Format Interoperability
Format Interoperability
The promise of the Open Data Lakehouse is simple to state and brutally difficult to execute: store data once, on cheap cloud object storage, and make it universally accessible to any compute engine, regardless of vendor or technology preference. Apache Iceberg, Delta Lake, Apache Hudi, and Apache Paimon each represent an attempt to fulfill that promise. Yet each format’s very existence creates a new dimension of the problem they collectively were meant to solve: if every table format is “open” in isolation but incompatible with the others, the ecosystem devolves into isolated silos that are merely cheaper than the proprietary data warehouse silos they replaced.
Format Interoperability is the engineering discipline of solving the cross-format compatibility problem. It encompasses the technical mechanisms, standards, and tools that allow data written in one Open Table Format to be reliably, consistently, and performantly read by engines natively designed for a different format. This guide provides an exhaustive, technical analysis of why interoperability is hard, what specific failure modes it introduces, and precisely how the ecosystem is addressing those failures through converging standards and translation layers.
Why Interoperability Is Not Automatic: The Metadata Fragmentation Problem
A common misconception about the Open Table Format ecosystem is that because all formats store their data in Parquet files, they are inherently interoperable. This is true at the data layer but completely false at the metadata layer, and the metadata layer is precisely where the intelligence of the table lives.
Structurally Incompatible Metadata Systems
Consider a simple Parquet file: data/year=2026/month=05/file_001.parquet. This file is 100% readable by any Parquet reader. But knowing that this file exists, knowing that it belongs to the table, knowing its min/max column statistics, knowing it was committed in transaction 47 and should be visible to readers of snapshot 48 but not snapshot 46 — all of this knowledge lives exclusively in the metadata layer. And each format implements this metadata layer in a completely incompatible way:
Apache Iceberg tracks files through a hierarchical tree: a JSON metadata file, pointing to an Avro Manifest List, which lists multiple Avro Manifest Files, each of which tracks individual data files with their column statistics and partition values.
Delta Lake tracks files through a flat, chronological transaction log: an ordered sequence of JSON files, each recording add and remove actions for individual Parquet files, with embedded column statistics in each add entry.
Apache Hudi tracks files through a Timeline of Instant entries in the .hoodie/ directory, combined with an internal Metadata Table that tracks file groups, bloom filters, and record-level indexes.
An Iceberg-native query engine (like Trino using its native Iceberg connector) has no ability to parse a Delta _delta_log/, and no ability to navigate a Hudi Timeline. From the Iceberg engine’s perspective, a Delta table’s storage bucket contains only a collection of unidentifiable Parquet files and an unrecognizable _delta_log/ directory. The table simply does not exist.

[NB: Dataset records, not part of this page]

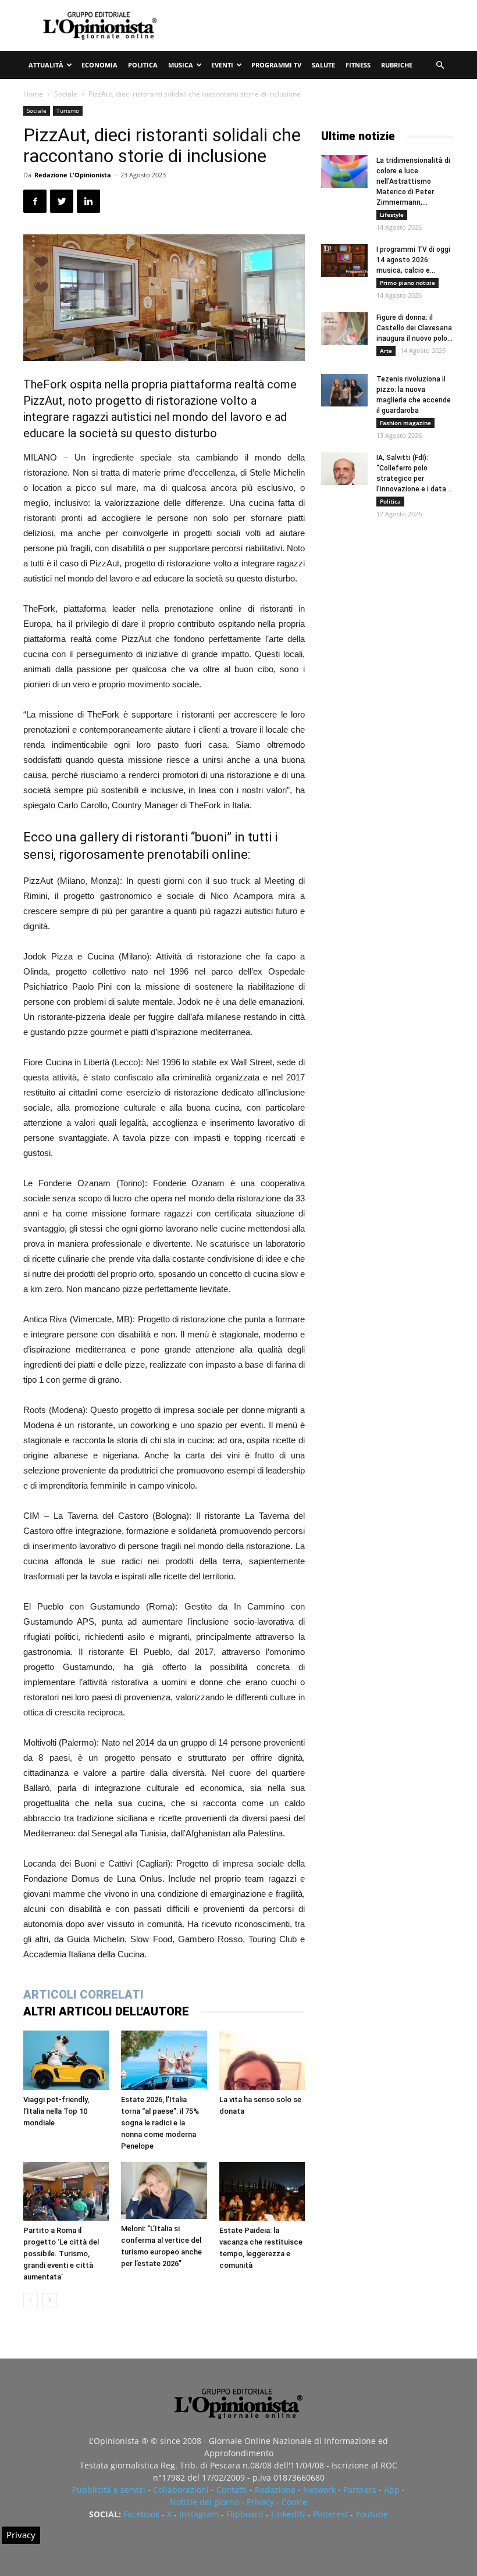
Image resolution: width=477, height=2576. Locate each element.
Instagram (199, 2514)
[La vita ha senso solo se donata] (262, 2060)
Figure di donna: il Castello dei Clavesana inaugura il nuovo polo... (414, 327)
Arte (386, 351)
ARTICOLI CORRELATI (83, 1994)
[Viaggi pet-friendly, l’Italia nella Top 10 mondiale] (66, 2060)
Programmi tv (276, 64)
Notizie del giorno (204, 2501)
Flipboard (245, 2514)
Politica (143, 64)
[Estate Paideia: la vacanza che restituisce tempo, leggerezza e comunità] (262, 2191)
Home (33, 94)
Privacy (260, 2501)
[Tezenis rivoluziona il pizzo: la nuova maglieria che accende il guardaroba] (344, 390)
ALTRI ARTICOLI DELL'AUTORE (106, 2011)
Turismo (67, 110)
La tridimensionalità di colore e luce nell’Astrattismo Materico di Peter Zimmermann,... (413, 181)
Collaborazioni (181, 2489)
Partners (359, 2489)
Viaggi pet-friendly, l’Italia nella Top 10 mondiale (56, 2111)
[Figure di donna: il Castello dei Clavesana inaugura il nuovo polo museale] (344, 328)
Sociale (65, 94)
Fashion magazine (405, 423)
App (392, 2489)
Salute (323, 64)
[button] (440, 65)
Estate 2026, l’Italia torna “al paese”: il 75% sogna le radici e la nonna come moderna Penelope (160, 2122)
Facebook (141, 2514)
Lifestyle (392, 214)
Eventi (222, 64)
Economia (99, 64)
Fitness (358, 64)
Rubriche (396, 64)
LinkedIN (288, 2514)
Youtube (371, 2514)
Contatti (231, 2489)
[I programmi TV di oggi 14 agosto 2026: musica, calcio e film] (344, 260)
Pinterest (330, 2514)
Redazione (275, 2489)
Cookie (294, 2501)
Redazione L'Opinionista (72, 174)
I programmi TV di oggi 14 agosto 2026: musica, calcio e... (413, 259)
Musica (180, 64)
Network (319, 2489)
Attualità (46, 64)
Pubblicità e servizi (108, 2489)
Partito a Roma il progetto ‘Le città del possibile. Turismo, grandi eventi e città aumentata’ (61, 2253)
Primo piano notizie (407, 283)
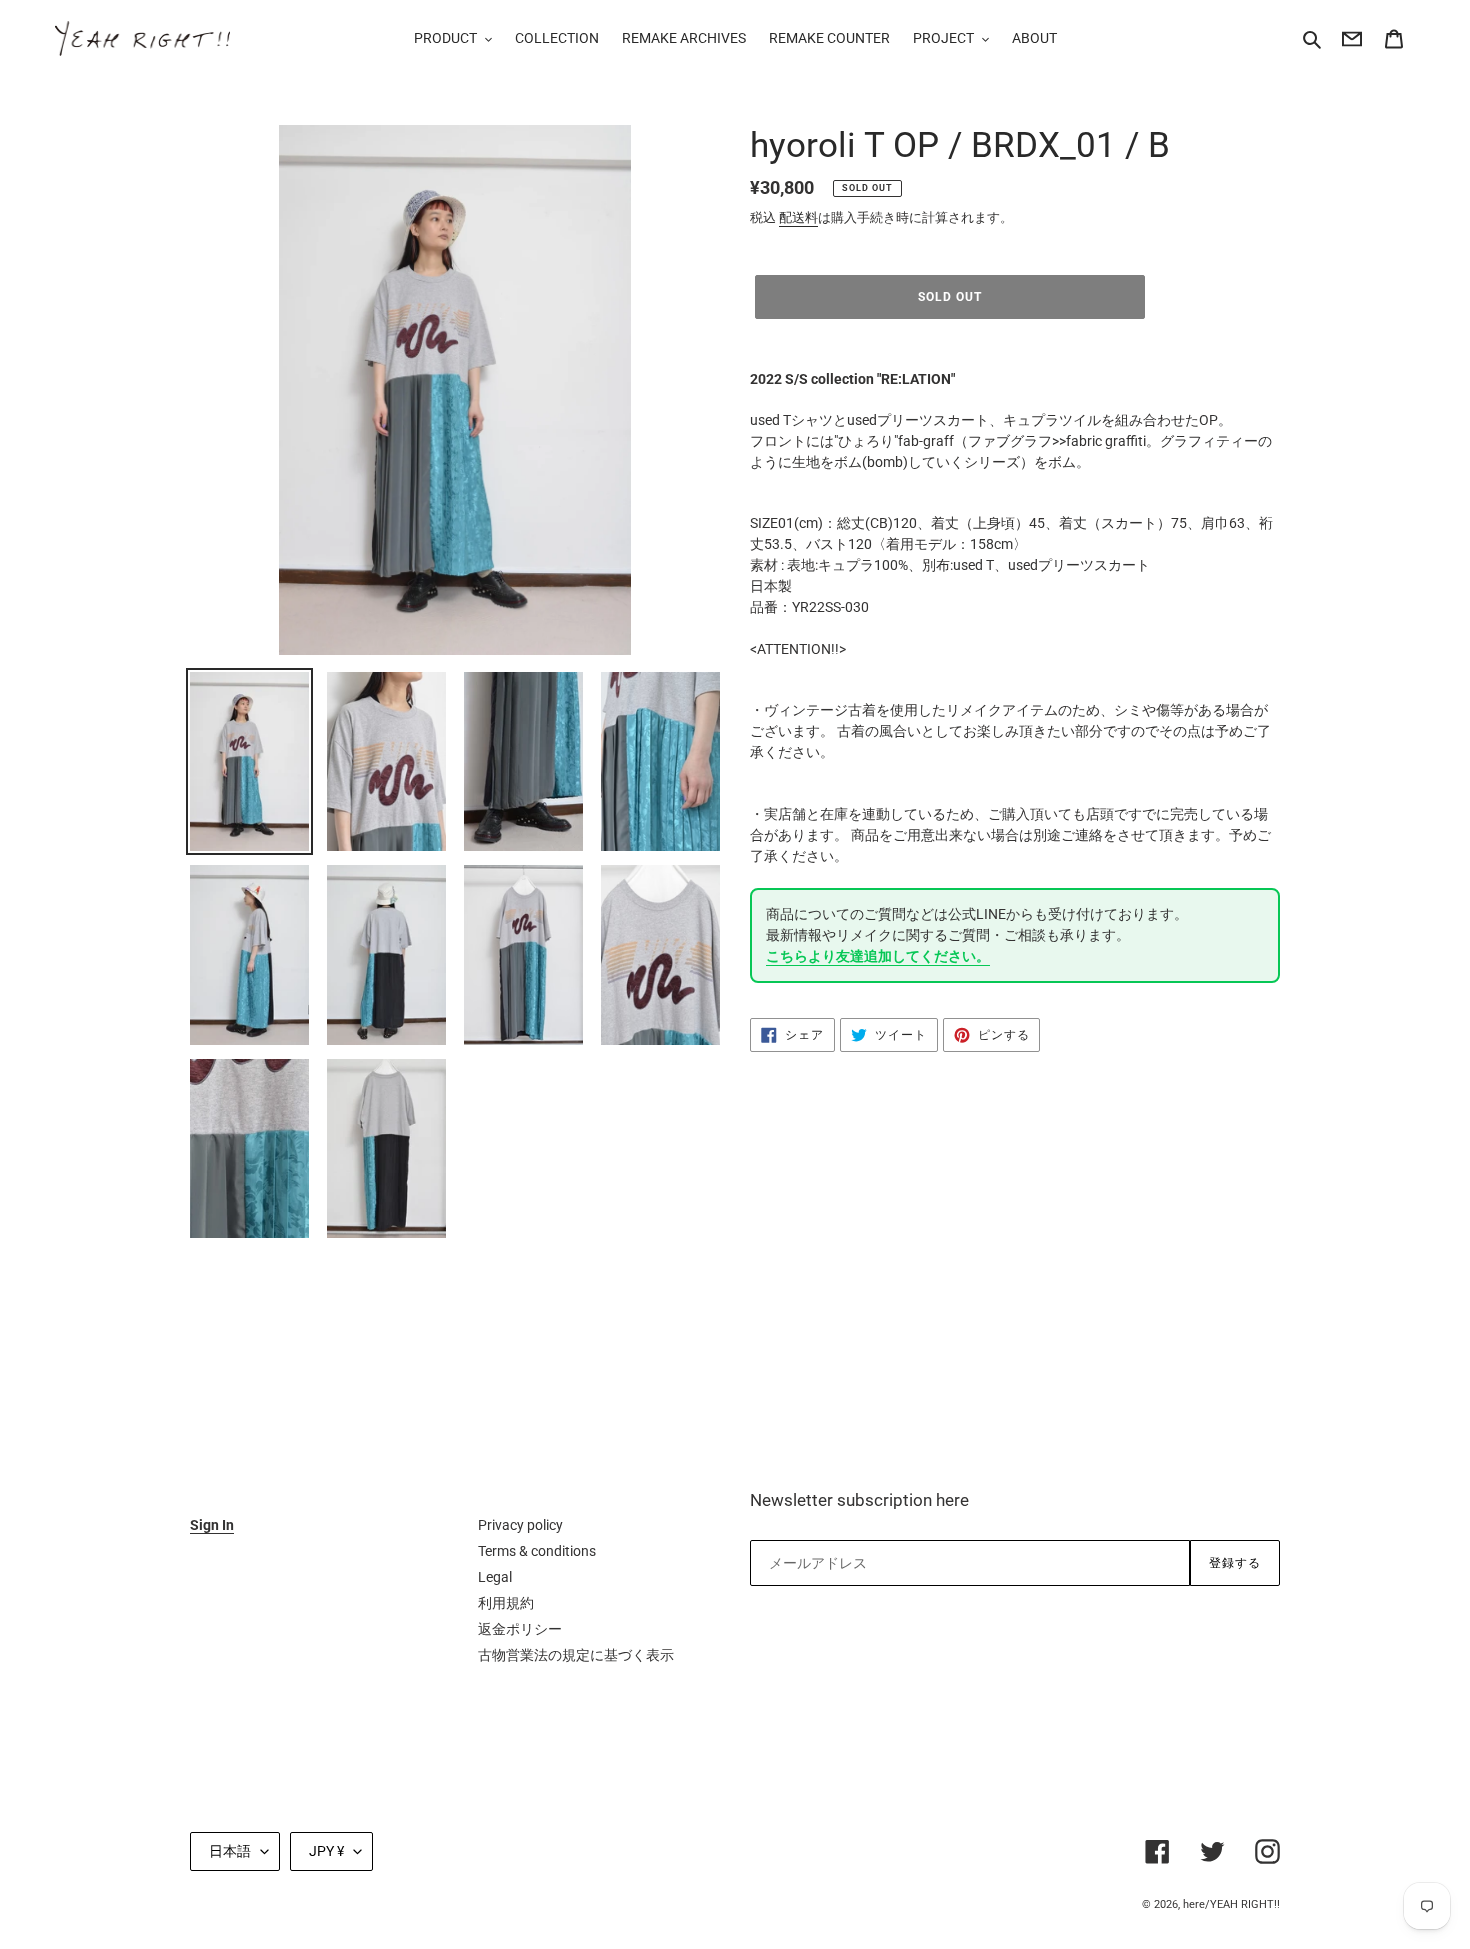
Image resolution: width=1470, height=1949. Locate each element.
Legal (495, 1577)
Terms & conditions (537, 1551)
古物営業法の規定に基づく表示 (576, 1655)
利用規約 (506, 1603)
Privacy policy (520, 1525)
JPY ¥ (326, 1851)
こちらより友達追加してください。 (878, 956)
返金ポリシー (520, 1629)
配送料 (798, 217)
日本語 (230, 1851)
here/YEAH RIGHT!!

This is the core of the metadata fragmentation problem: the same physical data, expressed through different metadata systems, is completely invisible to engines designed for a different format.
The Catalog Silo Problem
The metadata fragmentation problem is compounded by the Catalog Silo problem. Even if a query engine could somehow read multiple table formats, it still needs to know where to find the tables. Tables are registered in Catalogs — services that map logical table names (e.g., analytics.sales.orders) to physical metadata locations (e.g., s3://data-lake/tables/orders/metadata/).
Historically, each table format either used its own proprietary catalog or relied on the Hive Metastore (HMS) with format-specific conventions. A Databricks Unity Catalog knows about Delta Lake tables. A Dremio Arctic catalog knows about Iceberg tables. AWS Glue Data Catalog stores tables in a format that both Iceberg and Delta engines can partially access, with significant caveats.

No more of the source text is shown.